Within the material below, find each line bearing the word "agent" and present it.

=== Begin Enclosure ===

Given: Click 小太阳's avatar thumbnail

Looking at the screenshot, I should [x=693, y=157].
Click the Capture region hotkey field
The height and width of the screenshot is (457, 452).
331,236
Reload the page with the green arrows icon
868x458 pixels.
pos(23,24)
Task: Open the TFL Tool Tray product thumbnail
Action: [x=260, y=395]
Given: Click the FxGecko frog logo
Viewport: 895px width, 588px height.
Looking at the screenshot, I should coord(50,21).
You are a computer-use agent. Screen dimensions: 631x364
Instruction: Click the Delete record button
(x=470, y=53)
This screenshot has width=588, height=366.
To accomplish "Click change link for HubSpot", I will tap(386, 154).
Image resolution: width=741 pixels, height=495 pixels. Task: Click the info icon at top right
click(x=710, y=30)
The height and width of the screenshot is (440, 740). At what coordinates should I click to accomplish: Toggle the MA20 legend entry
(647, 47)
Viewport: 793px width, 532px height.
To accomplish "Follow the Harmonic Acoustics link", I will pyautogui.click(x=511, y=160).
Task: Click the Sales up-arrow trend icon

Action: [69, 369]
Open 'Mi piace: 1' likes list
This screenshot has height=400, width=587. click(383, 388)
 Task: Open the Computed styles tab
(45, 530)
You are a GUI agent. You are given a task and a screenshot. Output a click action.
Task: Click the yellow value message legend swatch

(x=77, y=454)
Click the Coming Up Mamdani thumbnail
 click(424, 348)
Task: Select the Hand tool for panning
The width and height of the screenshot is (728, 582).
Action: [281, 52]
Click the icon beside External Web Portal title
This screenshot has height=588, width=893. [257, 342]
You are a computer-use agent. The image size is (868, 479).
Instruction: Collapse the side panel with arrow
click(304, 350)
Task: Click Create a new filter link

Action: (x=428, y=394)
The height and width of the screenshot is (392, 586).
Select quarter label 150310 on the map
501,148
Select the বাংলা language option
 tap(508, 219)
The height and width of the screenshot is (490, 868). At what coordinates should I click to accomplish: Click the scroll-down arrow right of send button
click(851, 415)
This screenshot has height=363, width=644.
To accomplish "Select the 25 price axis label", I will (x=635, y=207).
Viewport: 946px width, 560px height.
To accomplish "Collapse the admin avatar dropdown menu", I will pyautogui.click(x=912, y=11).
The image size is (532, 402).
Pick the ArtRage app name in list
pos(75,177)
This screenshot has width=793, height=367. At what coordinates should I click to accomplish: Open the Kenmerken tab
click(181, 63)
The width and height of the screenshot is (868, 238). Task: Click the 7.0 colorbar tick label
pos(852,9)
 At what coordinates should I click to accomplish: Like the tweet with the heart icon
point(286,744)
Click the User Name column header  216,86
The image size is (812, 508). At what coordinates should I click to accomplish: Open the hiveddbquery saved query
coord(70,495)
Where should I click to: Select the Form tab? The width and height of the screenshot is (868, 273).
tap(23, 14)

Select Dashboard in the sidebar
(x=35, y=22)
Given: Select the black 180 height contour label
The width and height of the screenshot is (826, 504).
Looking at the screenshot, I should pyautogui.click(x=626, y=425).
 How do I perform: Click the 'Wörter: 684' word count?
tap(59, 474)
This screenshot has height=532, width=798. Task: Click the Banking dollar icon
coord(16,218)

=== End Enclosure ===

Written response:
You are a computer-use agent. Screen dimensions: 631x364
You are a GUI agent. You are given a task and a screenshot. Output a click action.
You are a computer-use agent. The image size is (868, 479).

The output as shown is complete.